Lucile Boiron
WOMB

Lucile Boiron explores and exhausts fragments of flesh, moments where man’s nature appears for what it is above all, corruptible. Far from drawing up an inventory of revulsion, she questions the biological truth of bodies, a photographic response to the question of good and bad taste.
To us who no longer see it, the body reminds us of its true condition, a territory carrying shared but unique states, vector of the traces of stories that only experienced skins understand.
When the already dead thing parodies the living one, decomposition delivers to the rotting a matter which is repugnant. In a logic of its own, flesh sucks and swallows itself, engulfs itself, rejects itself to disintegrate, migrating from the solid state to the liquid state. Like bodily fluids, the photographer’s still lifes wander between these two indeterminate states.

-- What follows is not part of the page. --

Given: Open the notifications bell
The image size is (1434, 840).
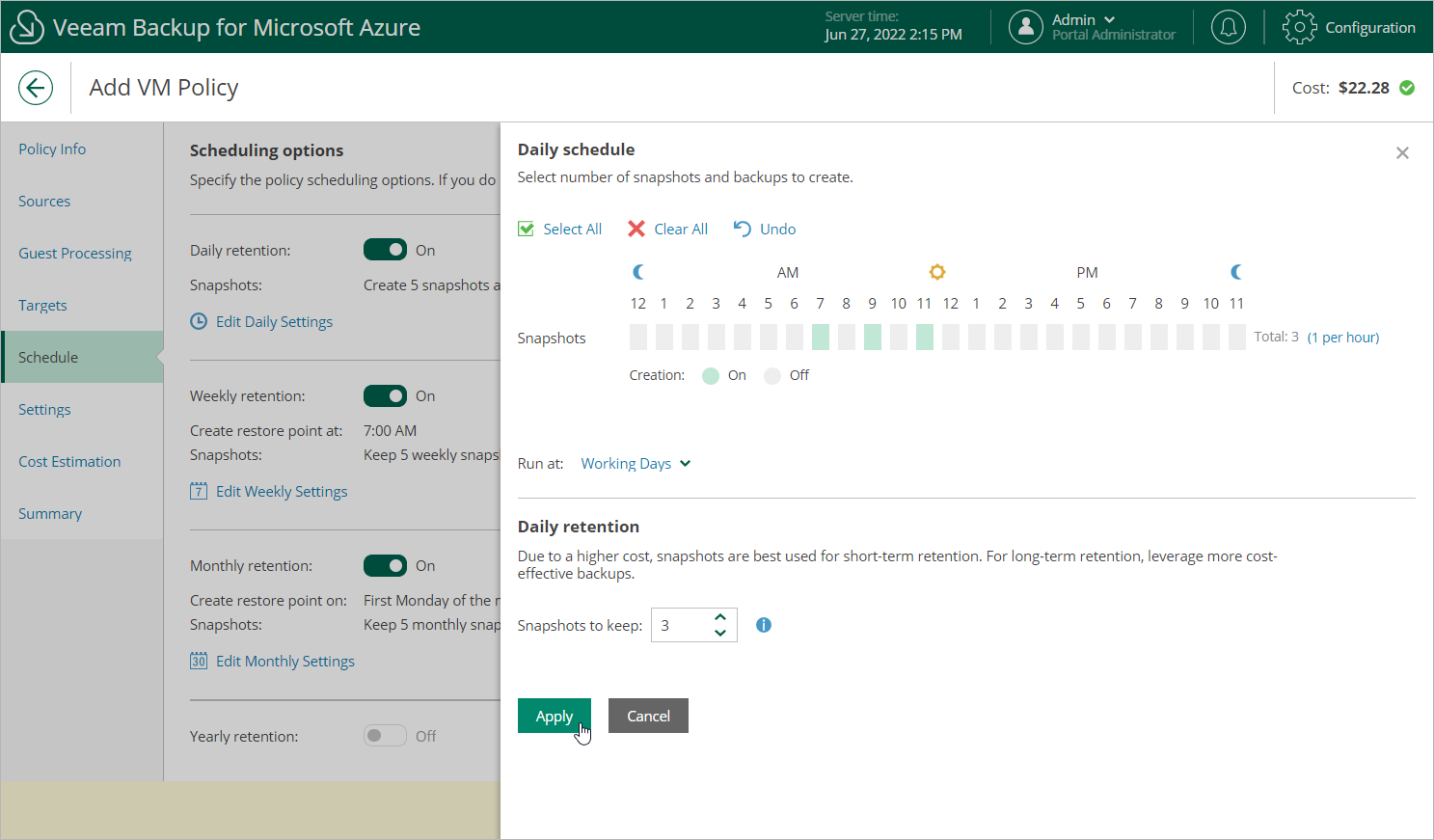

Visual feast, cannibal vision, happiness to tear and shred. The women photographed by Lucile Boiron devour the world from the seat of the sensitive. The close-up leads to the very heart of the origin. The scene is played out since time immemorial, with inexplicable pleasure, with the hands, with the help of the mandibles and all the muscles. They all replay with delight the moments of rediscovery of the wild.
Here, the socialized body does not cease to revolt. It lets us see that it is the seat of reality, the subject of the photograph. It turns into language, accumulating inscriptions. The pleasure and the vermin form the horizon of a daily life strewn with moods. On and under the skin, in contact with the meat, an infinity of strange entities proliferate. Lucile Boiron tracks down the itching, the redness, the varicose veins… There is no scarlet skin in the real world, only emanations that impose themselves as signs. Signs that we reject, out of disgust, because we consider them demeaning.

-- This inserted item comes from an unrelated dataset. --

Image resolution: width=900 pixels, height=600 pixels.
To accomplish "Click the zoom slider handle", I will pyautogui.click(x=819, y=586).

The seductive ambivalence of the ugly and the repulsive arouses a pleasure to replay the animality and morbid enjoyment of contemplation. Swarming maggots, raw meat, decaying fruits, these haunting images obsess as much as they revolt.
Skin emergences, contrary to what morals say, are not the consequence of internal disturbances or an inflicted punishment. Photography has some difficulties to face scabs, discharges and scars. It only sees a mirror of the soul. Poor Job, covered with ulcers, knows what the price of his redemption is. The psychologization of the representation of the body has this annoying tendency to consider it as potentially guilty and unfit. Wrinkles, pimples, calluses, traces of smallpox would be metaphorical realities, the indisputable stigmata of faults committed, confessions of the turpitudes of its owner.
Here, he is as close to reality as possible, because this is how men live…
Translation of an original text by François Cheval
June 2019

Born in 1990, Lucile Boiron lives and works between Paris and Nantes.
Lucile is a photographer who graduated from ENS Louis-Lumière. In 2019 she won the Libraryman prize and published her first book, Womb. The book was featured at the 2019 edition of Printed Matter’s New-York Art Book Fair, and then exhibited as part of the New Visions Triennial at Henie Onstad Kunstenter. He has also been nominated for the 2020 Prix du livre d’auteur des rencontres d’Arles as well as for the fifth edition of the ADAGP artist’s book revelations. Working as a colorist, the artist sculpts the flesh and angles, questions the biological truth of bodies, sometimes fascinated by the sensuality of the infamous. To us who no longer see it, the body reminds us of its true condition, a territory carrying shared but unique states, vector of the traces of histories that only the tested skins understand. She currently occupies a studio in Clichy with the incubator Poush Manifesto.